Czuję się jakbym ostatnie tygodnie spędziła na odwyku, a dziś zaczerpnęła łyk powietrza pachnącego wolnością tylko po to, by znów rzucić się w wir obowiązków. Odwyk od książek… Aaa!
Tak, tak, mam dziś wolny wieczór, więc staję przed biblioteczką i zastanawiam się co by tu przeczytać. A sterta jest spora: może „Ymar” Magdy Kałużyńskiej? Hmm… W jeden dzień nie dam rady, a jak mnie wciągnie, to będę przez tydzień się męczyć zanim dalej przeczytam. „Pan Lodowego Ogrodu, tom trzeci”? O nie, nie, nie, Sylwia, nie rób tego, nie pamiętasz jak z pasją w oczach i drgawkami pochłaniałaś kartkę za kartką poprzednich części wściekła na każdego kto Ci próbował przerwać? Odpada. „Senne pałace” Uznańskiego? Za długie na raz. „Kłamca 3” – też, kurka, za długie i niebezpiecznie wciągające! To może coś z całej sterty książek wypożyczonych z biblioteki? Mam na półce wszystko co znalazłam o seryjnych mordercach, kryminologii i profilowaniu… Wszystko – za długie.
Zaraz, to co ja tu robię, czemu jeszcze nie rzucam się w wir czytelniczego szaleństwa?
Bo muszę do Was pogadać, o! Pisałam dziś egzamin straszny-przeraźliwie-strasznie-najstraszniejszy-boisię-aaa! Nauka zajęła mi ostatnie kilka dni, odbierała sen, sprawiała, że postrzegałam świat przez pryzmat algorytmów Gaussa i Newtona… Wrr… Jest więc nadzieja, że to już koniec, bo na mój gust napisałam całkiem dobrze! Póki co nie zapeszam, ale czuję wolność, czuję ferie!
Jeszcze tylko jeden tydzień nauki (w sobotę egzamin i zaliczenie, szajse) i wooooooolność! Alleluja.
No, chyba, że po drodze podwinie mi się noga i będę musiała coś poprawić…
Ale to nie koniec pozytywów!
Prawdopodobnie pojawię się na pewnym konwencie… Nie mówię nic, nie mówię, ale mail, którego dziś odebrałam wracając do domu sprawił, że z radości mało co nie rozsadziłam samochodu 🙂
Jutro na fanpage’u Suskie Towarzystwo Miłośników Horroru pojawi się krótki wywiad ze mną. Trzy szybkie pytania niczym strzały rewolwerowca. I moje równie celne odpowiedzi! Pif, paf!

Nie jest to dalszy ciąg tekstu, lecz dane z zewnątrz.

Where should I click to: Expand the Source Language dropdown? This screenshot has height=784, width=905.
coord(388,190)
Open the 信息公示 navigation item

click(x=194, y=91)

Zachęcam do obserwowania!
Szansa wystąpienia w radio (mówiłam już Wam? czy nie mówiłam?) jest coraz większa… Coś czuję, że jeszcze kilka maili i termin będzie uzgodniony. Oby! Bo to moja ulubiona stacja radiowa, więc podwójnie liczę na to, że wszystko się uda.
Dzisiejsze zakupy uważam za udane. Jestem zakupoholikiem-ciuchoholikiem. Czy jakoś tak. Ale ciągle trwają wyprzedaże, jak można przegapić takie okazje?! No jak, skoro nowa bluzka z czarnej koronki potrafi sprawić taaaaką radochę? 😀
Zakończę więc notkę nietypowo jak na tę porę i pędzę grzebać w biblioteczce: DZIEŃ DOBRY!